Algorithm Challenge: Arbitrary in-place base conversion for lossless string compression

Question

It might help to start out with a real world example. Say I'm writing a web app that's backed by MongoDB, so my records have a long hex primary key, making my url to view a record look like /widget/55c460d8e2d6e59da89d08d0. That seems excessively long. Urls can use many more characters than that. While there are just under 8 x 10^28 (16^24) possible values in a 24 digit hex number, just limiting yourself to the characters matched by a [a-zA-Z0-9] regex class (a YouTube video id uses more), 62 characters, you can get past 8 x 10^28 in only 17 characters.

I want an algorithm that will convert any string that is limited to a specific alphabet of characters to any other string with another alphabet of characters, where the value of each character c could be thought of as alphabet.indexOf(c).

Something of the form:

convert(value, sourceAlphabet, destinationAlphabet)

Assumptions

all parameters are strings
every character in value exists in sourceAlphabet
every character in sourceAlphabet and destinationAlphabet is unique

Simplest example

var hex = "0123456789abcdef";
var base10 = "0123456789";
var result = convert("12245589", base10, hex); // result is "bada55";

But I also want it to work to convert War & Peace from the Russian alphabet plus some punctuation to the entire unicode charset and back again losslessly.

Is this possible?

The only way I was ever taught to do base conversions in Comp Sci 101 was to first convert to a base ten integer by summing digit * base^position and then doing the reverse to convert to the target base. Such a method is insufficient for the conversion of very long strings, because the integers get too big.

It certainly feels intuitively that a base conversion could be done in place, as you step through the string (probably backwards to maintain standard significant digit order), keeping track of a remainder somehow, but I'm not smart enough to work out how.

That's where you come in, StackOverflow. Are you smart enough?

Perhaps this is a solved problem, done on paper by some 18th century mathematician, implemented in LISP on punch cards in 1970 and the first homework assignment in Cryptography 101, but my searches have borne no fruit.

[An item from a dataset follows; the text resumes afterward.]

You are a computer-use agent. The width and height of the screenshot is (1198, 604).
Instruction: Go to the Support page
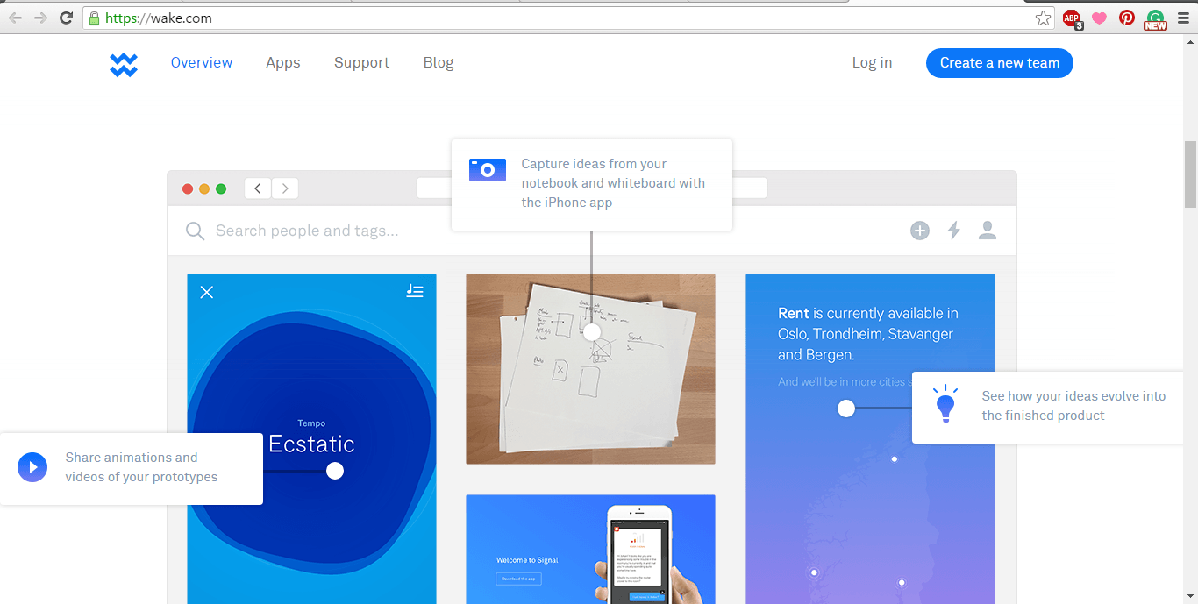pos(361,63)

I'd prefer a solution in javascript with a functional style, but any language or style will do, as long as you're not cheating with some big integer library. Bonus points for efficiency, of course.

Please refrain from criticizing the original example. The general nerd cred of solving the problem is more important than any application of the solution.

Mark Adler · Accepted Answer

Here is a solution in C that is very fast, using bit shift operations. It assumes that you know what the length of the decoded string should be. The strings are vectors of integers in the range 0..maximum for each alphabet. It is up to the user to convert to and from strings with restricted ranges of characters. As for the "in-place" in the question title, the source and destination vectors can overlap, but only if the source alphabet is not larger than the destination alphabet.

/*
  recode version 1.0, 22 August 2015

  Copyright (C) 2015 Mark Adler

  This software is provided 'as-is', without any express or implied
  warranty.  In no event will the authors be held liable for any damages
  arising from the use of this software.

  Permission is granted to anyone to use this software for any purpose,
  including commercial applications, and to alter it and redistribute it
  freely, subject to the following restrictions:

  1. The origin of this software must not be misrepresented; you must not
     claim that you wrote the original software. If you use this software
     in a product, an acknowledgment in the product documentation would be
     appreciated but is not required.
  2. Altered source versions must be plainly marked as such, and must not be
     misrepresented as being the original software.
  3. This notice may not be removed or altered from any source distribution.

  Mark Adler
  madler@alumni.caltech.edu
*/

/* Recode a vector from one alphabet to another using intermediate
   variable-length bit codes. */

/* The approach is to use a Huffman code over equiprobable alphabets in two
   directions.  First to encode the source alphabet to a string of bits, and
   second to encode the string of bits to the destination alphabet. This will
   be reasonably close to the efficiency of base-encoding with arbitrary
   precision arithmetic. */

#include <stddef.h>     // size_t
#include <limits.h>     // UINT_MAX, ULLONG_MAX

#if UINT_MAX == ULLONG_MAX
#  error recode() assumes that long long has more bits than int
#endif

/* Take a list of integers source[0..slen-1], all in the range 0..smax, and
   code them into dest[0..*dlen-1], where each value is in the range 0..dmax.
   *dlen returns the length of the result, which will not exceed the value of
   *dlen when called.  If the original *dlen is not large enough to hold the
   full result, then recode() will return non-zero to indicate failure.
   Otherwise recode() will return 0.  recode() will also return non-zero if
   either of the smax or dmax parameters are less than one.  The non-zero
   return codes are 1 if *dlen is not long enough, 2 for invalid parameters,
   and 3 if any of the elements of source are greater than smax.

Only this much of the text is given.